Clear and very cold. The wind has erased all tracks but its own, and the trees’ etiolated shadows rock back and forth like trauma survivors.
Despite the wind, yesterday’s snow still clings to the trees, like the sleep I keep trying to rub from my eyes. A wren’s ascending rattle.
Snow swirls past the porch like an old film reel dense with the blemishes of time. Juncos chitter. A downy woodpecker’s light, steady taps.
Wind and sun and bitter cold. A faint trace of white on the ground, as if left over from last night’s full moon.
The hillside crowd of trees swaying and churning. In the gray sky, blue wounds open. I can hear my mother shouting a greeting to the sun.
A stalk of dried grass in the yard resembles a dancer, leaf-limbs vibrating ecstatically in the wind. The sun goes back in and she vanishes.
Traffic noise blends with the ridgetop wind to form a single roar. In the thin snow behind my chair, the meandering tracks of a sparrow.

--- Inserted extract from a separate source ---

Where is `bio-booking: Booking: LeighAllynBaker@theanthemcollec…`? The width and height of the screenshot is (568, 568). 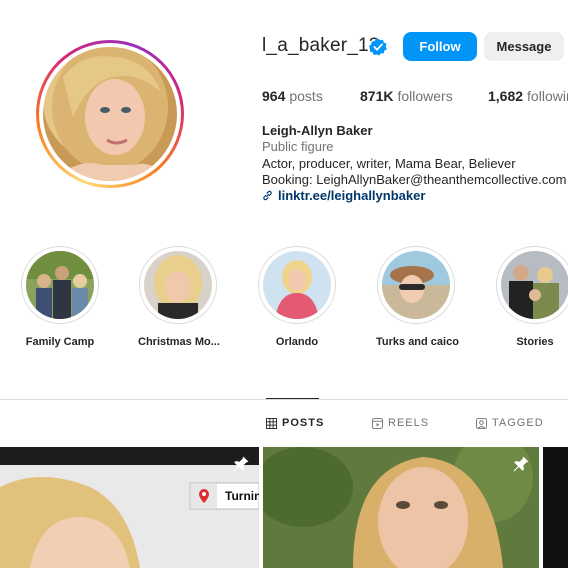
bio-booking: Booking: LeighAllynBaker@theanthemcollec… is located at coordinates (414, 180).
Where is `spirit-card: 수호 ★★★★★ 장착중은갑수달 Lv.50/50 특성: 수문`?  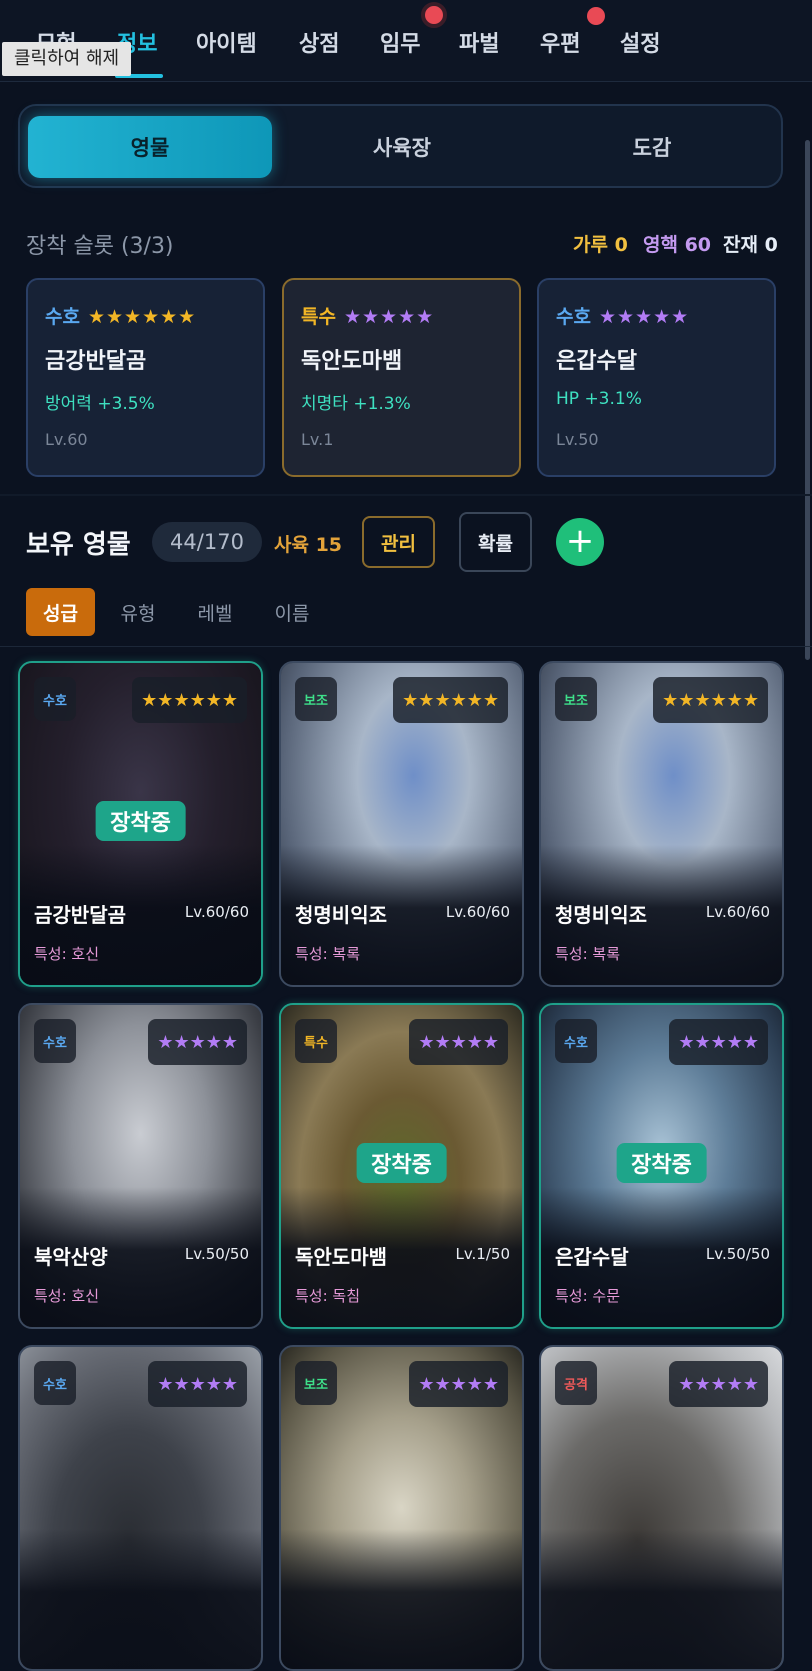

Overcast and windy. Two nuthatches descend tree trunks on either side of the road, calling back and forth as they glean in the furrows.
Cold and bright. When I open the door to go in, the wind blows a titmouse in with me. It flies from window to window, clawing at the glass.
A titmouse taps in the rain gutter, its absurd crest buffeted by the wind. Scattered snowflakes dart this way and that as if on a mad hunt.
Overcast and cold. On the south side of the house, an aster is still in bloom, its small constellation trembling in the wind.
Over the wind, a faint music, as if from a distant woodwinds section: silhouetted against a cloud, a south-bound V of tundra swans.
The wind has stripped the treetops of most remaining leaves, flooding them with light. I watch the sine-wave flight of a far-off woodpecker.
Windy and overcast, with a few flakes of snow in the air. Yellow leaves peel off the aspens as I watch. Two ravens croak back and forth.
Through thinning treetops, I spot a red-tailed hawk flapping to gain altitude. Two red oak leaves spiral high over the yard.
Clear and bright, but the wind still blows. The long leaves of the cattails have started to brown, their curled ends bowing toward the west.